しかし、発作のつらさを1日でも早く解消するためにも重症化するのをくい止めるためにも早期に治療を開始することが重要になります。
前項でご紹介したような症状に心当たりがあるようでしたら、一度、精神科や心療内科などの専門医師に診断してもらうことをおすすめいたします。
パニック障害の治療方法
パニック障害の主な治療法としては、発作を抑えるための薬物療法と、不安感や恐怖感を自分でコントロールするための心理的療法の2つがあげられます。
薬物療法
パニック障害が起こる原因について、まだ明確には解明できていませんが、「セロトニン」と呼ばれる脳の働きに関わっている神経伝達物質が正常に作用せず、脳の機能に一過性の異常が生じて発症するものと考えられています。
この神経伝達物質セロトニンの作用を正常化し、発作を抑える効果があるとされるのがSSRI(選択的セロトニン再取り込み阻害薬)という薬です。
SSRIは抗うつ薬の一種で副作用も少なく、パニック障害に大変有効ですが、効果が現われるまでには数週間を要します。
初期には、吐き気や下痢、眠気などを生じる人もいますが、飲み続けることで徐々に発作の症状が改善され、不安感や恐怖心が軽減されていきます。
また、再発を予防するために、発作が治まったあとも1年程度は服用を続ける必要があります。
さらに、効き目が早く現われる抗不安薬も併用されます。
これらを症状に応じて毎日服用しますが、発作が起こった時の緊急用としても役立ちます。
また、薬を持っていることで不安がやわらぐという、心理的な効果も期待できます。
心理的療法
不安感や恐怖感を自分でコントロールできるよう、薬物療法と併せて心理的療法が行われる場合もあります。
そのひとつである「認知療法」は、病気のメカニズムや治療法を正しく理解することによってパニックが起こらないような気持ちを養うというものです。
発作が起こりそうと感じた時に、「あっ!発作が起こりそう。

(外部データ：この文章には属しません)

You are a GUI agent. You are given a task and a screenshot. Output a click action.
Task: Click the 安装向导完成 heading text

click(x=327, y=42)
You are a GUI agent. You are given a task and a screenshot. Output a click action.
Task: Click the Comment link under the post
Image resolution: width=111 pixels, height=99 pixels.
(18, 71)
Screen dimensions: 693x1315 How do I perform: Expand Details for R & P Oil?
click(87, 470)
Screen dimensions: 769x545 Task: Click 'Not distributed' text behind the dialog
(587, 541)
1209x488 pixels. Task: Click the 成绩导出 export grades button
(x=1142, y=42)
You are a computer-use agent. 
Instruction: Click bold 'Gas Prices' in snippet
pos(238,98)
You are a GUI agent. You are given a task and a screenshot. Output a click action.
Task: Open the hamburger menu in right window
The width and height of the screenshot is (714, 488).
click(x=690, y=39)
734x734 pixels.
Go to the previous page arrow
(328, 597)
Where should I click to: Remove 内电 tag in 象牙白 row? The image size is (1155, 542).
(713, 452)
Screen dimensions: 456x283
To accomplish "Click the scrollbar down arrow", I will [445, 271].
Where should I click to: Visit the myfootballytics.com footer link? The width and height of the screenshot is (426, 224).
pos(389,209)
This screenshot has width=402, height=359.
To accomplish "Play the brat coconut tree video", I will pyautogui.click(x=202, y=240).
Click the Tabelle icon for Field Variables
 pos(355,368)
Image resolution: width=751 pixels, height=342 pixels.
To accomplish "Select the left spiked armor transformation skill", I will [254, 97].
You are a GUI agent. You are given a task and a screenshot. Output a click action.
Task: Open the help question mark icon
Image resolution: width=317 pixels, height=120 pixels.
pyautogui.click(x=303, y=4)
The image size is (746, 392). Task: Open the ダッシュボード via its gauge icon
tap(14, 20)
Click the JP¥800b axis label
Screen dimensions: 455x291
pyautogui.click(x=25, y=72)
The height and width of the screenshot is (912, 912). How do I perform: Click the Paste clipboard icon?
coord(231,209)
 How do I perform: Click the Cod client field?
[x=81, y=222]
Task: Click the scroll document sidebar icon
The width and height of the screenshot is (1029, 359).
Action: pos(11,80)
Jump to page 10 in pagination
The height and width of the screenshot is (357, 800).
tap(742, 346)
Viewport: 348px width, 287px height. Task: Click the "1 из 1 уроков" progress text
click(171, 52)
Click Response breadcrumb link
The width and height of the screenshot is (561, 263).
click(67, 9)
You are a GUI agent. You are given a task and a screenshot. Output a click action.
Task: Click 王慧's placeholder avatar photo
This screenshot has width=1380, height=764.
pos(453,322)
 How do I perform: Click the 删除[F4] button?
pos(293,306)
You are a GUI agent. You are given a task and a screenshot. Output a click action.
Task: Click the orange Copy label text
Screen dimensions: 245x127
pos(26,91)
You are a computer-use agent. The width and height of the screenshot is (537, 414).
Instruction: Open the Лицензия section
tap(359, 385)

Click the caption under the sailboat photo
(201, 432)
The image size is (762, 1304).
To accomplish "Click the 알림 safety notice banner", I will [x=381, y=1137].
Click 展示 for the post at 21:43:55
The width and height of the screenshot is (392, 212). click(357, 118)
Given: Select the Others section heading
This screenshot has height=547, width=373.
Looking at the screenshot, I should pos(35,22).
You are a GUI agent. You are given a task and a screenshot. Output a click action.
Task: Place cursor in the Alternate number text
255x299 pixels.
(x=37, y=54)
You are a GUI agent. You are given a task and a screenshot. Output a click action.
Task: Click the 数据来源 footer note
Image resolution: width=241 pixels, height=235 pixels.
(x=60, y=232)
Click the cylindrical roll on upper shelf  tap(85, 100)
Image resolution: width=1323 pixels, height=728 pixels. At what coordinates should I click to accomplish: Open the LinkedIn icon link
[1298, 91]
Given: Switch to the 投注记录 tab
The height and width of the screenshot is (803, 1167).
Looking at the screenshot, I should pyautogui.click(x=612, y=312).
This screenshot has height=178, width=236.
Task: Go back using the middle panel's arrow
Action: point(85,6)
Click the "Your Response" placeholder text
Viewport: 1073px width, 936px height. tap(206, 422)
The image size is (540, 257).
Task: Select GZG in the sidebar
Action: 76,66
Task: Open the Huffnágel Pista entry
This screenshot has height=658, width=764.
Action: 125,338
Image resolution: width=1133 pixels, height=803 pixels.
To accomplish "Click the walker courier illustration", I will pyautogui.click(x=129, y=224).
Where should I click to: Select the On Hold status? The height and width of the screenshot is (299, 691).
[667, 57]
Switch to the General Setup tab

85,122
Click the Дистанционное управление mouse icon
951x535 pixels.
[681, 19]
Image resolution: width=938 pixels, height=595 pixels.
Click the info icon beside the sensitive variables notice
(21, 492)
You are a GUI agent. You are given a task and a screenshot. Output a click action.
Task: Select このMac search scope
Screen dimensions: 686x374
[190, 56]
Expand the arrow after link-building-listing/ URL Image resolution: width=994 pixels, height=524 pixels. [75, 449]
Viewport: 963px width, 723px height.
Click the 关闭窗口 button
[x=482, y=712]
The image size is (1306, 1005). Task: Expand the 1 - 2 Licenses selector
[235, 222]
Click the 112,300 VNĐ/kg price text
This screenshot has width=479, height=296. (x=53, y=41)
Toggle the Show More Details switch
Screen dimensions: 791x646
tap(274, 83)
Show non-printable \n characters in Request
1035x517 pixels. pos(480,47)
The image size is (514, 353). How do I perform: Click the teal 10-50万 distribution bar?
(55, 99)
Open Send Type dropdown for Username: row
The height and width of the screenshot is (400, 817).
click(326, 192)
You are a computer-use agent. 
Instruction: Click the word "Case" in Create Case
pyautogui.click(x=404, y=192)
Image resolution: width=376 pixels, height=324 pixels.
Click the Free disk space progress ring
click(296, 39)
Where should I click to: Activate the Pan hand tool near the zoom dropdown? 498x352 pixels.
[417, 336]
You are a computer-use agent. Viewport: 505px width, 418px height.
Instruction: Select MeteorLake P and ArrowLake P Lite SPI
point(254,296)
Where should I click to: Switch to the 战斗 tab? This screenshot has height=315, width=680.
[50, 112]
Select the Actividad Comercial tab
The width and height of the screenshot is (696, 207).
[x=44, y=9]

どうしよう・・・」と慌てるのではなく、「死ぬわけではないし、薬も持ってるから大丈夫!」と、考え方を転換することで冷静に対処できるようにしていきます。
もうひとつが「曝露療法」で、不安感や恐怖感を感じている場所や状況を経験しながら、少しずつ慣れていき広場恐怖を克服していきます。
曝露療法は行動療法の一種で、例えば電車やバスなどに乗れなくなってしまった人の場合には、図のような段階を追って少しずつ練習していきます。
このような心理的療法は、実際には専門医師のカウンセリングや指導の元で、段階的に行なわれます。
パニック障害への対応
パニック障害は手ごわいですが、必ずよくなる病気でもあります。
ただ、発作が無くなり薬を飲まなくてもよくなるまでには、それなりの時間が必要です。
必要なことは、決してあせらずに「必ずいつか時間が解決してくれる」というくらい余裕を持った大らかな気持ちで、じっくりと治療に取り組むことが大切です。
また、もしパニック障害と診断されたとしても、決して悲観的にならず強い気持ちで立ち向かっていきましょう。
パニック障害を克服するために
<患者さんへ>
<周囲の人へ>
パニック障害の患者さんには、ご家族など周囲の心強いサポートが何よりの味方ですので、病気に対する正しい理解と優しい気持ちで暖かい手をさしのべてください。